Career 12: Doors open across the ditch

By David Maida

Many New Zealanders have the right skills, experience and qualifications to move smoothly into the Australian workforce. Photo / Supplied
Many New Zealanders have the right skills, experience and qualifications to move smoothly into the Australian workforce. Photo / Supplied

The exodus of workers continues to stream across the Tasman.

People from every demographic are seeking all kinds of jobs in Australia from bartenders to barristers, says Jason Clayton, producer and founder of Oz Jobs Expo.

"The vocational backgrounds of the people who are looking to move to Australia from New Zealand are as diverse as the jobs that are available," Clayton says.

In November, Australian organisations advertised more than 300 job categories at the expo. Some 7000 job seekers attended with the hope of being a part of the 80,000 New Zealanders to migrate each year. Even though annually around 35,000 of those come back, it's still a significant drain on the workforce.

"They want to move to Australia for better pay and better career opportunities. What they're really looking to do is create a better lifestyle through better income and better opportunity. There are more choices of jobs."

Clayton says it is expat Kiwis which are the main driving force behind the migration. They're enticing their friends and family with stories of how nice life is in Australia. One thing they talk about is the money which on average equates to $85,000 per year, he says. But surely those high salaries are compensated by higher costs of living? Clayton says no.

"If they were paying in Australia the price that we pay for petrol here, they'd be tearing the pumps out of the ground."

Clayton says the cost of housing, utilities and even a cup of coffee are comparable in Oz.

Landing a job before you head to Australia is important. Australian employers offer a full relocation package for their senior staff. But for junior roles, all that companies will offer is the security of knowing that you'll have a job when you first arrive. Clayton says it's easy for Kiwis to burn through their savings while looking for work there.

"Most New Zealanders can't really carry themselves for more than a few weeks on their own savings. Because of that, it's important to have something set up before going. Otherwise be prepared to cover yourself for three months."

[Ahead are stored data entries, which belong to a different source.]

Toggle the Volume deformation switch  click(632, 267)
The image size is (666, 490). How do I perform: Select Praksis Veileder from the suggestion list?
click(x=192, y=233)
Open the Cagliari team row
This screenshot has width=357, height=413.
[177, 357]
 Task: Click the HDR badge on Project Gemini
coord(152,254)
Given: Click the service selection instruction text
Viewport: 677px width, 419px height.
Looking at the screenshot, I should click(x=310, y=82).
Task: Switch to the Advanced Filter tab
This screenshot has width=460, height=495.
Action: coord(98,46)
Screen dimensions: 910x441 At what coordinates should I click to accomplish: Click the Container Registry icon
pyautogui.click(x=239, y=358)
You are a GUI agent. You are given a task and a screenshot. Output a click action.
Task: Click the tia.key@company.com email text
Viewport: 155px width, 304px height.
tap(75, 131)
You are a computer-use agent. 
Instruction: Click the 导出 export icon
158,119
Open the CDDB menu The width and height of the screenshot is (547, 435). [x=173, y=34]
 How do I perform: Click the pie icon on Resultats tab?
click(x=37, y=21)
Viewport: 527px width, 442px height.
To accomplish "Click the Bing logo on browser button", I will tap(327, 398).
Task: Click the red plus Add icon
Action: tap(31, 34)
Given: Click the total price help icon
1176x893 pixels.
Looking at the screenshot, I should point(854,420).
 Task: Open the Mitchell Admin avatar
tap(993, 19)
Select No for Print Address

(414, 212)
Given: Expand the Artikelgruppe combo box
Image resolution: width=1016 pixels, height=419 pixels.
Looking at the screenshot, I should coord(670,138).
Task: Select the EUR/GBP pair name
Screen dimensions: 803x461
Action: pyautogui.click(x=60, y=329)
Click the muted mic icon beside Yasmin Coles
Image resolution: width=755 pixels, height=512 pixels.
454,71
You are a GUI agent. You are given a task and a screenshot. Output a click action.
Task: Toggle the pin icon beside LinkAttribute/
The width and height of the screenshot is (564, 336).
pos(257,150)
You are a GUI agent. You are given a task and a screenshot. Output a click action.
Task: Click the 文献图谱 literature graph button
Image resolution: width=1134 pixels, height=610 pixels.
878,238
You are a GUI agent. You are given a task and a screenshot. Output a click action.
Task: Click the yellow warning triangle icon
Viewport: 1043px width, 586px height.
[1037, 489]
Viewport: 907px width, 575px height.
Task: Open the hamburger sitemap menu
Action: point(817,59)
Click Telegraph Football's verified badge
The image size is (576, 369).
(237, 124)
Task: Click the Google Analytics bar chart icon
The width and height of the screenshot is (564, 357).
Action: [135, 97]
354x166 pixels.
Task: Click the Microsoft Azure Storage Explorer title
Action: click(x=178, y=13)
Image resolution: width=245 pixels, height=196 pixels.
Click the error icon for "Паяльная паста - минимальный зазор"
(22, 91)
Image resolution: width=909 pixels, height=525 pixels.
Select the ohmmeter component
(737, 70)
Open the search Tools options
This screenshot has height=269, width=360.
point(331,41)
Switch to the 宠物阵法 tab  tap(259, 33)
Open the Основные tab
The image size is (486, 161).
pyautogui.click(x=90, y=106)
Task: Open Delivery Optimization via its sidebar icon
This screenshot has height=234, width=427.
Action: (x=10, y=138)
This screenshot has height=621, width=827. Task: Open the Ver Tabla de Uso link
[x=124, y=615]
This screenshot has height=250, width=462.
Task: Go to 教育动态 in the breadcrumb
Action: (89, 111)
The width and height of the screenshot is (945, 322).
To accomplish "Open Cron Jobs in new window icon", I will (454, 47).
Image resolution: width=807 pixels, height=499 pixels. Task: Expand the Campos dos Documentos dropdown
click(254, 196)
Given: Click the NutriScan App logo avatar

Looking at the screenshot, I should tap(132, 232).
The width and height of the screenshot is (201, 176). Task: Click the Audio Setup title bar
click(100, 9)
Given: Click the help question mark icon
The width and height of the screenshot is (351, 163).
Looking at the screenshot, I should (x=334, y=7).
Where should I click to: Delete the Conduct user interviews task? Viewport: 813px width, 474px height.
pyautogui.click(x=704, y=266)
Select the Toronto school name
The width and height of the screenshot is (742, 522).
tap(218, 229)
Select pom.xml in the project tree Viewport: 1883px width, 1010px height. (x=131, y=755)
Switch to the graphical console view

A face-to-face meeting is required for most jobs and travelling from city to city can be expensive. Years ago Kiwis were set on moving to their chosen location within Australia but now the focus is more on where the jobs are. That means Kiwis are branching out into South Australia, Northern Territory, ACT and Tasmania where the economies are doing quite well. Three of Australia's top four mining companies, BHP, Anglo American and Xstrata, came to last year's expo seeking people with experience operating heavy machinery to work in some of those regions.

"People that work in infrastructure, building roads and bridges have all got skills which are immediately transferable into the mining industry."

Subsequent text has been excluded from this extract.